An engineer in a train moving toward the station with a velocity \(v=0.60 c\) lights a signal flare as he reaches a marker \(1.0 \mathrm{km}\) from the station (according to a scale laid out on the ground). By how much time, on the stationmaster's clock, does the arrival of the optical signal precede the arrival of the train?

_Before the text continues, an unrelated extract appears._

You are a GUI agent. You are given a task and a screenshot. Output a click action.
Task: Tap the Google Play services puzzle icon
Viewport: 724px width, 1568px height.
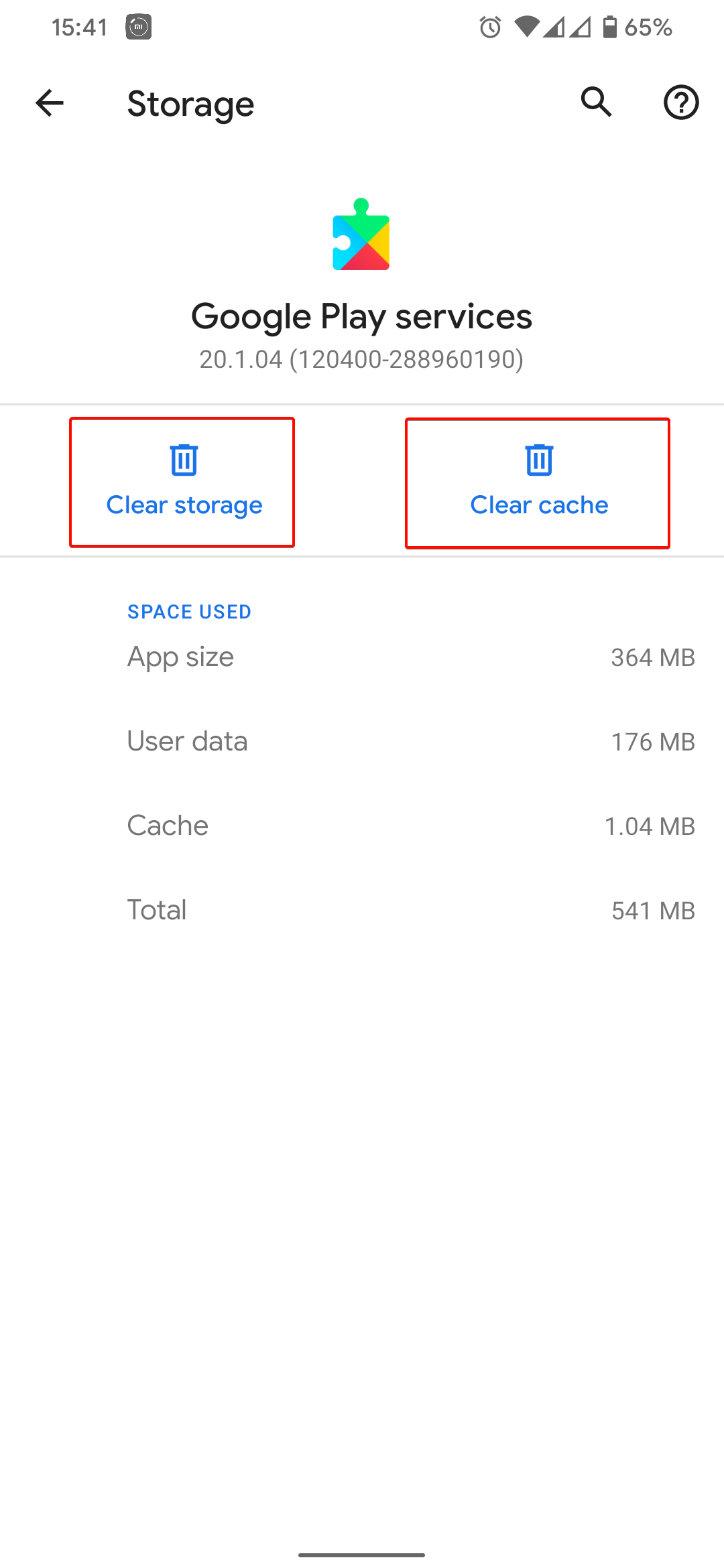click(361, 235)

To calculate the time taken for the train to cover the 1.0 km distance, we will use the formula: time = distance/velocity. Since the train is moving at a significant fraction of the speed of light, we should take into account relativistic effects and use the Lorentz factor to calculate the time dilation. The Lorentz factor is given by: $$\gamma = \frac{1}{\sqrt{1 - (\frac{v}{c})^2}}$$ where \(v\) is the train's velocity and \(c\) is the speed of light. Now let's calculate the Lorentz factor and time dilation. $$\gamma = \frac{1}{\sqrt{1 - (\frac{0.60c}{c})^2}} = \frac{1}{\sqrt{1 - 0.36}} = \frac{1}{\sqrt{0.64}} = \frac{1}{0.8} = 1.25$$ Now that we have the Lorentz factor, we find the time taken by the train to reach the station in the stationmaster's frame of reference using time dilation: $$t_\text{train} = \gamma t_0 = 1.25\frac{d}{v} = 1.25\frac{1.0\,\text{km}}{0.60c} = 1.25\frac{10^3\,\text{m}}{0.60(3\times10^8\,\text{m/s})} \approx 6.94\times10^{-6}\,\text{s}$$

Since the optical signal is light, it travels at the speed of light (c). To calculate the time it takes for the signal to cover the 1.0 km distance, we will use the same formula as before (time = distance/velocity). $$t_\text{signal} = \frac{d}{c} = \frac{1.0\,\text{km}}{c} = \frac{10^3\,\text{m}}{3\times10^8\,\text{m/s}} \approx 3.33\times10^{-6}\,\text{s}$$

The time difference between the arrival of the optical signal and the train is the difference between the time taken by the train and the time taken by the optical signal: $$\Delta t = t_\text{train} - t_\text{signal} = 6.94\times10^{-6}\,\text{s} - 3.33\times10^{-6}\,\text{s} \approx 3.61\times10^{-6}\,\text{s}$$ So, the optical signal arrives at the station \(3.61\times10^{-6}\) seconds before the train according to the stationmaster's clock.